**Written problem 1:**
List the kinds of data that the comment thread about Facebook says apps steal.
**Written problem 2:**
Quote the comment thread about Facebook, starting at the words "Jacqueline Squid Onassis" and stopping after the words "to your problem.".

Jacqueline Squid Onassis
I’ve tried very, very hard to keep any apps that I’m not forced into having off of my phone. They all steal your data – text messages, locations, phone logs, other apps, etc. – and it’s just not worth having their app on my phone in exchange for making them rich with my data.
But I am old so I’m sure my opinion on this doesn’t matter/is totally wrong.
Gin & Tonic
@Steve LaBonne: All you people on B-J who complain about LGM – there’s a very simple solution to your problem.
different-church-lady
They honestly just don’t get why normal people would find this creepy.
Lumpy
The first link (that says Delete Facebook) doesn’t work for me… maybe it works for other people? I would share a working link.
Matt McIrvin
@lowtechcyclist: The claim is that they can listen to your microphone even if you don’t have Facebook open.
Is it technically possible for them to do this? Yes, I’m pretty sure it is. Do they do it? I know of no one ever managing to prove that they do, and they claim they don’t, but it’s difficult to prove the negative without access to their source code.
I suspect they can already glean enough of a model of you from the behavior that people have explicitly allowed them to track to create the *appearance* that they’re listening to everything you say. They’re certainly peeping at everything you read or say on Facebook.

**Stored data:**

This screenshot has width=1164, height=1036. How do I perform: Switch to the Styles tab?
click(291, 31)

--

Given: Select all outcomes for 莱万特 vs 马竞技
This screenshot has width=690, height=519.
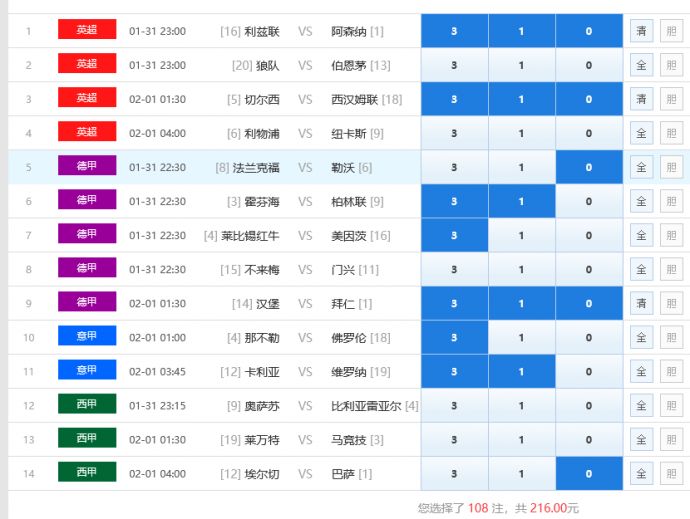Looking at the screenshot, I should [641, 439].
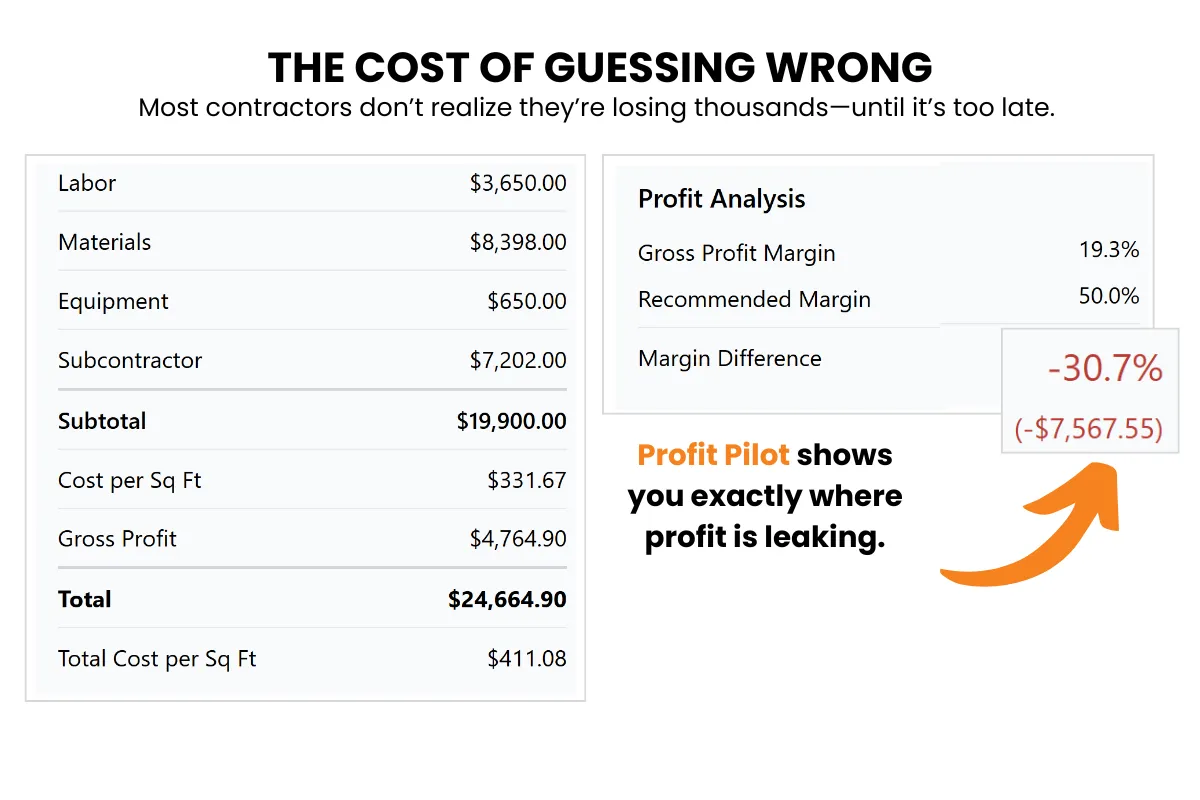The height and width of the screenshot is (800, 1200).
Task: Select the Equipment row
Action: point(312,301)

==

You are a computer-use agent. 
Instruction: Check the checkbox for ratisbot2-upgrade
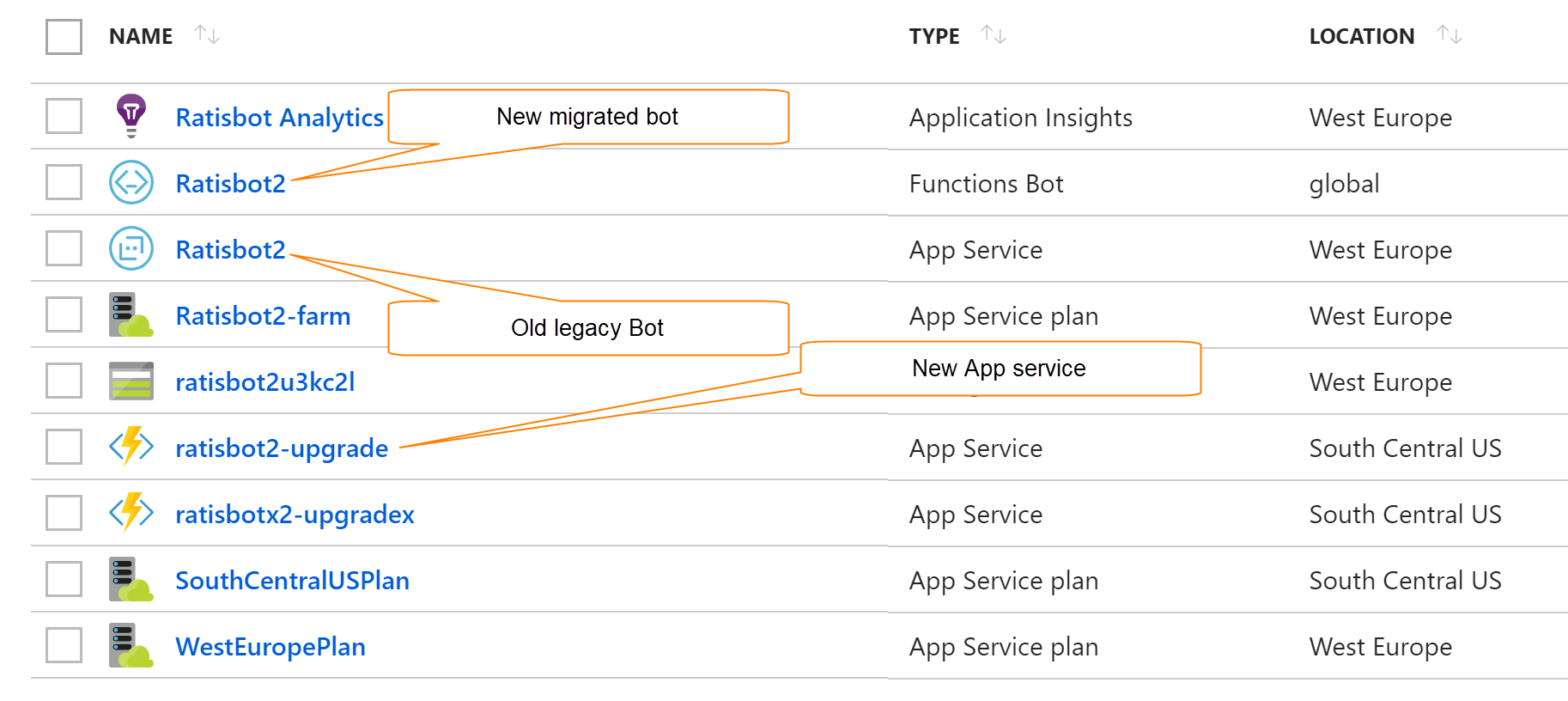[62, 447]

**Written solution 1:**
text messages, locations, phone logs, other apps

**Written solution 2:**
Jacqueline Squid Onassis
I’ve tried very, very hard to keep any apps that I’m not forced into having off of my phone. They all steal your data – text messages, locations, phone logs, other apps, etc. – and it’s just not worth having their app on my phone in exchange for making them rich with my data.
But I am old so I’m sure my opinion on this doesn’t matter/is totally wrong.
Gin & Tonic
@Steve LaBonne: All you people on B-J who complain about LGM – there’s a very simple solution to your problem.